## What to produce
Pull out the lines from the one containing "Task: Switch to the Terminal blocks tab" through the final line of the listing below and repeat them exactly. Leave the pictures behind.

## Exercise input
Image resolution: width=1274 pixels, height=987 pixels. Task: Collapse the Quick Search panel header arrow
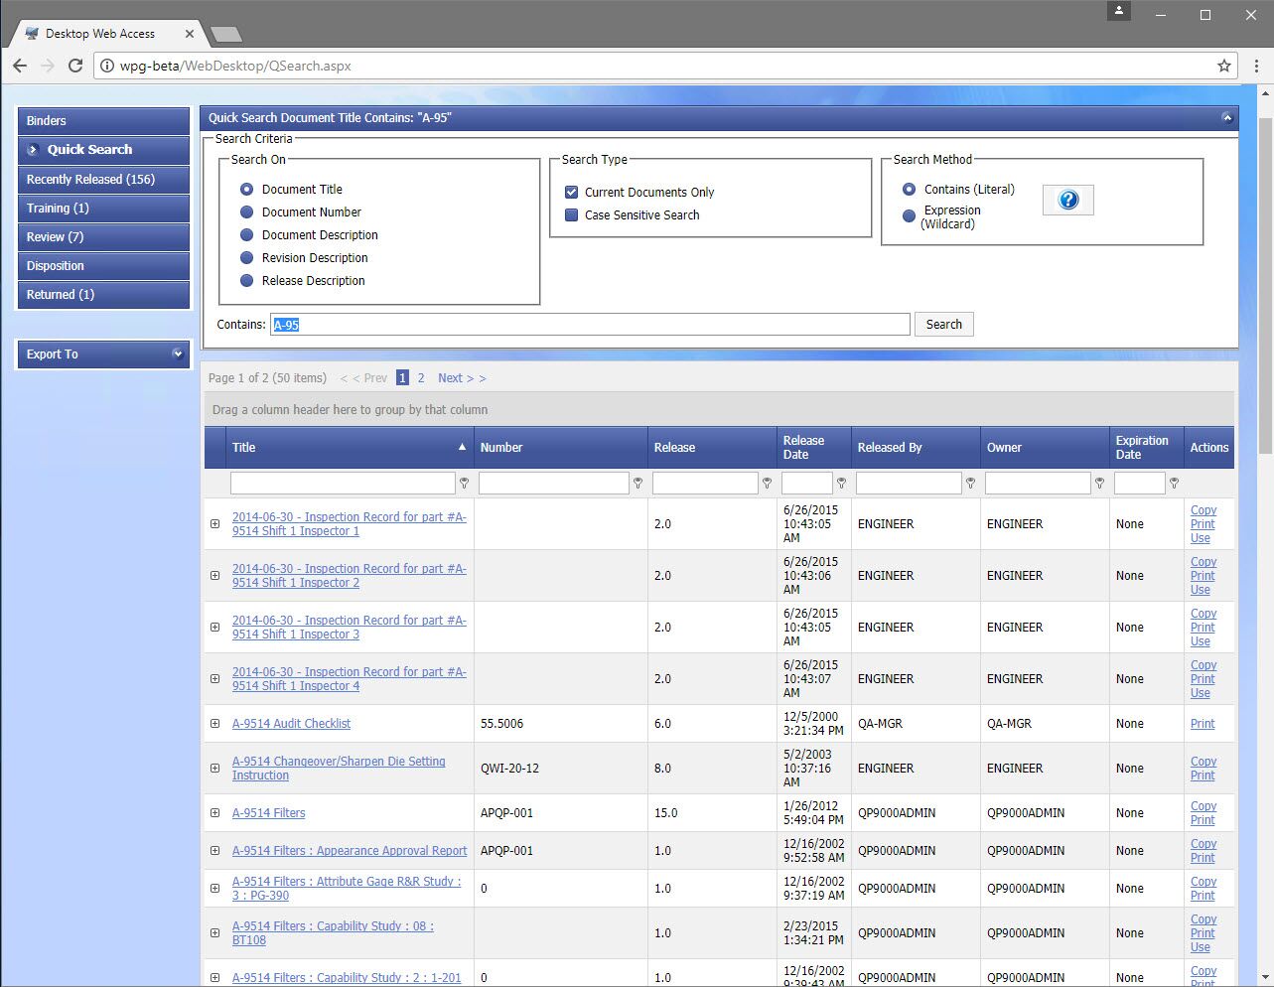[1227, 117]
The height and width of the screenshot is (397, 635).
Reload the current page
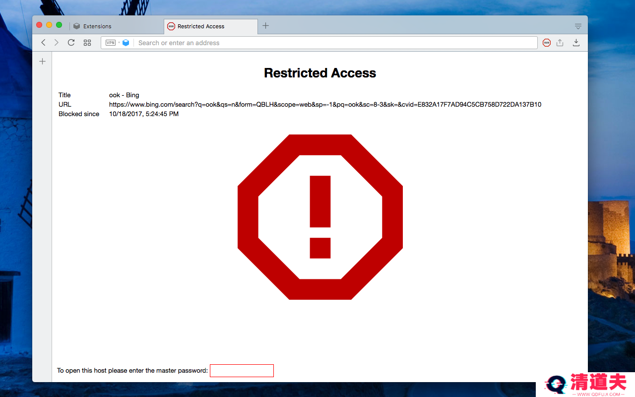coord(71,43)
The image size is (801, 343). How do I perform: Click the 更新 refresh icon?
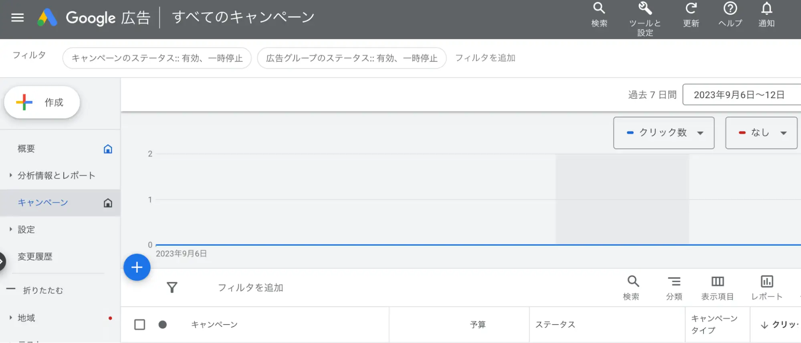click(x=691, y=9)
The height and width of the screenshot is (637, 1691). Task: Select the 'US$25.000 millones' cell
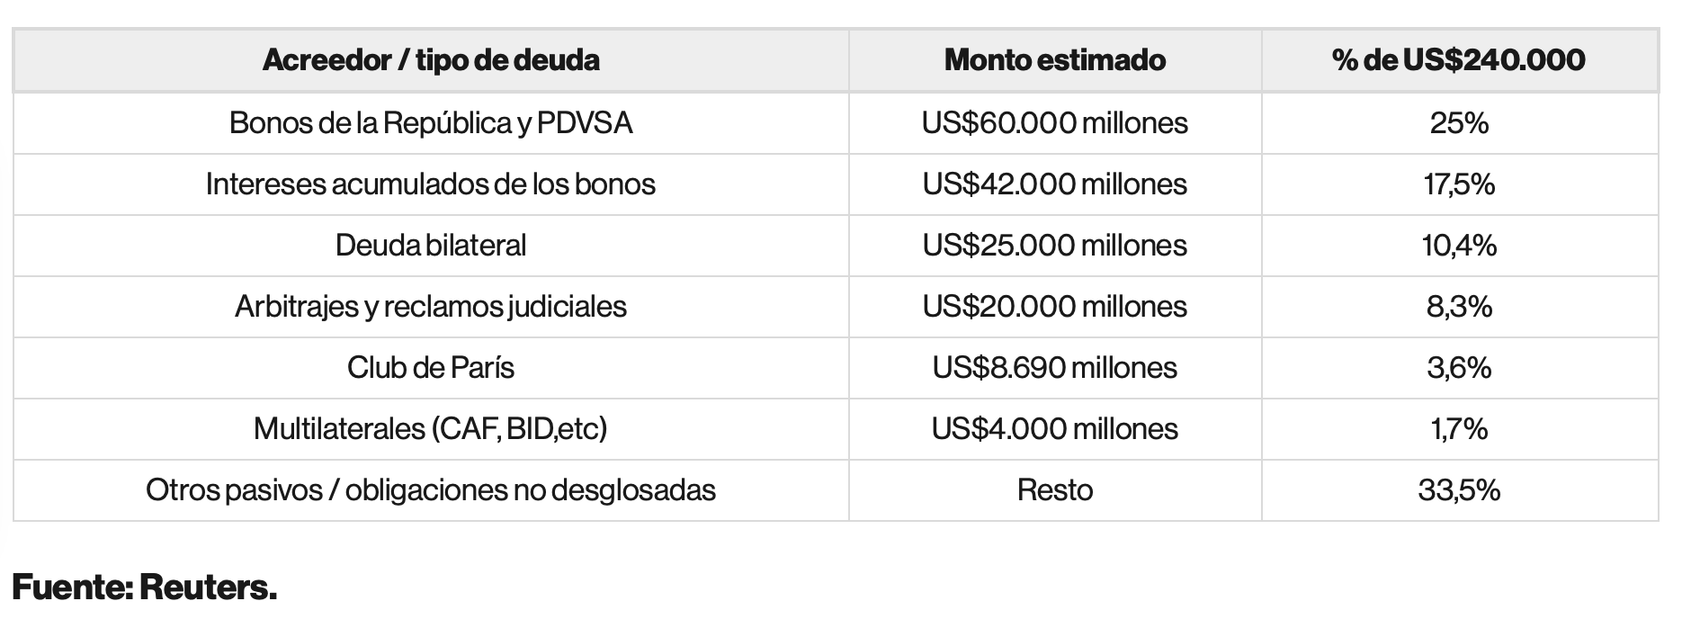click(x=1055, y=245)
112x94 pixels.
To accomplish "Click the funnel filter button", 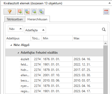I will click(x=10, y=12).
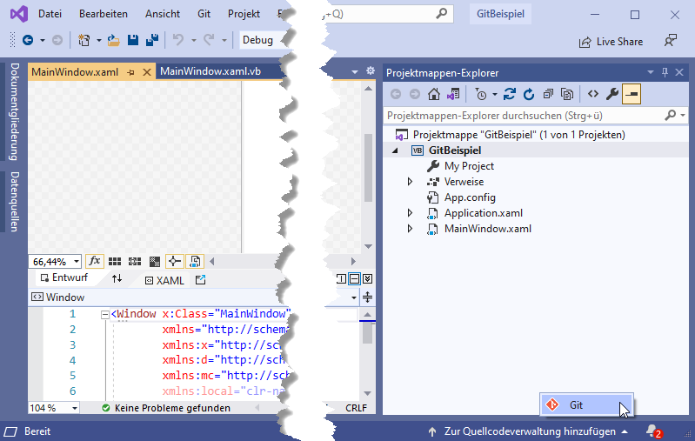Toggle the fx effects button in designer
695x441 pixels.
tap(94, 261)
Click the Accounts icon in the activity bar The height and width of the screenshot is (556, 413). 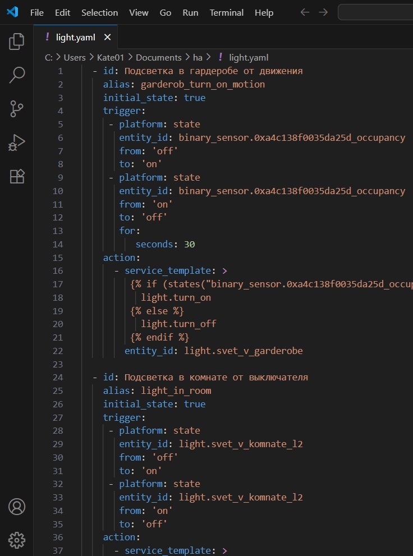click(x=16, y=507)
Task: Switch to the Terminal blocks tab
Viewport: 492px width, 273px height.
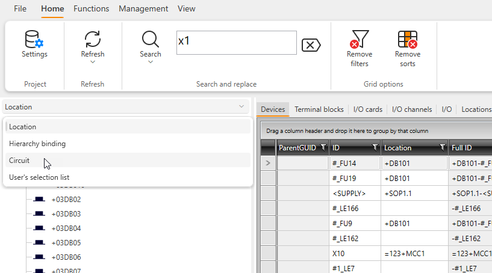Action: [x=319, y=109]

## Written reply
Task: Switch to the Terminal blocks tab
Viewport: 492px width, 273px height.
Action: [x=319, y=109]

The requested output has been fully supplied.